* [What this task involves]:
Make a tally of the lines in the records that include the string "computer", and give only that number.

* [Records shown]:
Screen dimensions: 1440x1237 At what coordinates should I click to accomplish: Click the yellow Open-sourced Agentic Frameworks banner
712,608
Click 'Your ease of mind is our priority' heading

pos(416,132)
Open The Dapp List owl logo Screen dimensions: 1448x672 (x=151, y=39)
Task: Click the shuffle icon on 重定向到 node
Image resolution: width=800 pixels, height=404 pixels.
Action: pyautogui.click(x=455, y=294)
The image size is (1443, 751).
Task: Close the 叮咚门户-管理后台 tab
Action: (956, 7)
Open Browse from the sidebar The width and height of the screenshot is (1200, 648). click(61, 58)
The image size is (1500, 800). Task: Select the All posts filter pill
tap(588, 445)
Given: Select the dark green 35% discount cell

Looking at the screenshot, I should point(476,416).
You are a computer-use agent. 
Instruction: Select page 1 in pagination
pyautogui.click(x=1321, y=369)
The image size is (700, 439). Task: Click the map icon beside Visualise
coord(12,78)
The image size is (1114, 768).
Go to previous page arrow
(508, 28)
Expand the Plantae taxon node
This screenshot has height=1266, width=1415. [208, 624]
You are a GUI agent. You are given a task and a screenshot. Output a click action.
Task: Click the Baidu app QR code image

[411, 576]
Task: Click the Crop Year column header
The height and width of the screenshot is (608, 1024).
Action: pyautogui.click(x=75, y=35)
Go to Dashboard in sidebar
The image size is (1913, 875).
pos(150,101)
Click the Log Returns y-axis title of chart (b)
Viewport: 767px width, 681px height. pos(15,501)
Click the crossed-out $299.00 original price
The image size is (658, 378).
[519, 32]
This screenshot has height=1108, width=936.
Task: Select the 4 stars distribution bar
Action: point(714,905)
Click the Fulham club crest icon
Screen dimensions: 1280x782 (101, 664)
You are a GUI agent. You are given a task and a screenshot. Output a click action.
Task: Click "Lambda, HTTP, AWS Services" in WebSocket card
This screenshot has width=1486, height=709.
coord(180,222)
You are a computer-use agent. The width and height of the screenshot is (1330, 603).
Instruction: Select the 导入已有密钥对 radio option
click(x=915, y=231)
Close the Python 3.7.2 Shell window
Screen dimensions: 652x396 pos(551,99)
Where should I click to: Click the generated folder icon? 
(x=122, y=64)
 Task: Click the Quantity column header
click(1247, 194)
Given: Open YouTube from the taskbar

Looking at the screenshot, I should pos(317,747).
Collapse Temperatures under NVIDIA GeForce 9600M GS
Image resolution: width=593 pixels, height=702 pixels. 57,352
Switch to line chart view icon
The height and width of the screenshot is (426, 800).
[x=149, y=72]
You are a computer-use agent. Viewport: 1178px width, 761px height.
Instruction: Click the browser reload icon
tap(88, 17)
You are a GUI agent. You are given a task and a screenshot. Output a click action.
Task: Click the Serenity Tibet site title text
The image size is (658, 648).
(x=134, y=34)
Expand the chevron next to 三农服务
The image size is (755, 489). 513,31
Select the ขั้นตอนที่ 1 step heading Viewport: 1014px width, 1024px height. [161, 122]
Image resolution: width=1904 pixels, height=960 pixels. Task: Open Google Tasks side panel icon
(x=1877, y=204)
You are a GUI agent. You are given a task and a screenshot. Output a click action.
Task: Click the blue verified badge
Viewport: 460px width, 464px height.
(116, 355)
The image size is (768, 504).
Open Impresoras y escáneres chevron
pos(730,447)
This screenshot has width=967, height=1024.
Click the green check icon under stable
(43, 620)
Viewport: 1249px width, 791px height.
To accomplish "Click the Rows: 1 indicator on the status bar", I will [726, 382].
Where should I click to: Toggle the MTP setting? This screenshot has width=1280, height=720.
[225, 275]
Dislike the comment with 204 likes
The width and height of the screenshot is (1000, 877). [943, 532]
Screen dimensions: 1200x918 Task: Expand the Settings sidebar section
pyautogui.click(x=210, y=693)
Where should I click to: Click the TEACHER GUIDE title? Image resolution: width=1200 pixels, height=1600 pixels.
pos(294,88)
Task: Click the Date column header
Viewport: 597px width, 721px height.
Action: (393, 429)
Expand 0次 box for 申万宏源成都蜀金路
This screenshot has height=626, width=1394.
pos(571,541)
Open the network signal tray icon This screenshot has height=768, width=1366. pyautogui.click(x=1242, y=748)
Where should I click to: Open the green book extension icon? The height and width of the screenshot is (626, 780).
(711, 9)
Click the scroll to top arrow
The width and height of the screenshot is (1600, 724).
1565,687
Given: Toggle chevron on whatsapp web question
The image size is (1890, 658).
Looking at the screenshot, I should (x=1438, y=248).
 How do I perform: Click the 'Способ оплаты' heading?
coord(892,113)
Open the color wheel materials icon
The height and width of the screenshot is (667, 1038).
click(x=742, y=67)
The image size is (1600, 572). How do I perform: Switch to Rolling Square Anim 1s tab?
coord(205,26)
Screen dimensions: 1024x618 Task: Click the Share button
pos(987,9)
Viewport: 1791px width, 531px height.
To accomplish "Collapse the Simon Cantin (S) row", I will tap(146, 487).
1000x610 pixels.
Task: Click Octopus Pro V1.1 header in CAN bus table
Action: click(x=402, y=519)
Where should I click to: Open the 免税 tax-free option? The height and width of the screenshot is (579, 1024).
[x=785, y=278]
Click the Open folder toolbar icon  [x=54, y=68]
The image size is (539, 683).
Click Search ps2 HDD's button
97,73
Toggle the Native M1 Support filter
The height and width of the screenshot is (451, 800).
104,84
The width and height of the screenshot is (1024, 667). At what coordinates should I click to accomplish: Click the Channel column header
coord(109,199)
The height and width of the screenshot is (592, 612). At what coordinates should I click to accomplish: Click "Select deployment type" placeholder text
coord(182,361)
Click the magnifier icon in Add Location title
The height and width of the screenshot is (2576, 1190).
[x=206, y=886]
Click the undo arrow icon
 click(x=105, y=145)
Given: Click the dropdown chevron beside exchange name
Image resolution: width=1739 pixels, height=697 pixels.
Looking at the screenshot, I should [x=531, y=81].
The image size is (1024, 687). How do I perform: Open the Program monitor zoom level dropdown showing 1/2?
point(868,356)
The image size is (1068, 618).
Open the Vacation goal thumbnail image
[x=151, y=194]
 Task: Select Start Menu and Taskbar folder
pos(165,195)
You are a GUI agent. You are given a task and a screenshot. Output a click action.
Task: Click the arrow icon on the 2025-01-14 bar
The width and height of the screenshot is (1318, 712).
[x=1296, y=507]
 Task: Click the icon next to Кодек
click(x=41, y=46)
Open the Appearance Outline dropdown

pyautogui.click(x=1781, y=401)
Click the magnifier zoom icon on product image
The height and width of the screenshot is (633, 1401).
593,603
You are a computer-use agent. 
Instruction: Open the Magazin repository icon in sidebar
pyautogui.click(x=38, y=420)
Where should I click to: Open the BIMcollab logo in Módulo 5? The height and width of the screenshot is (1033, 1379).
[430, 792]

* [Answer below]:
4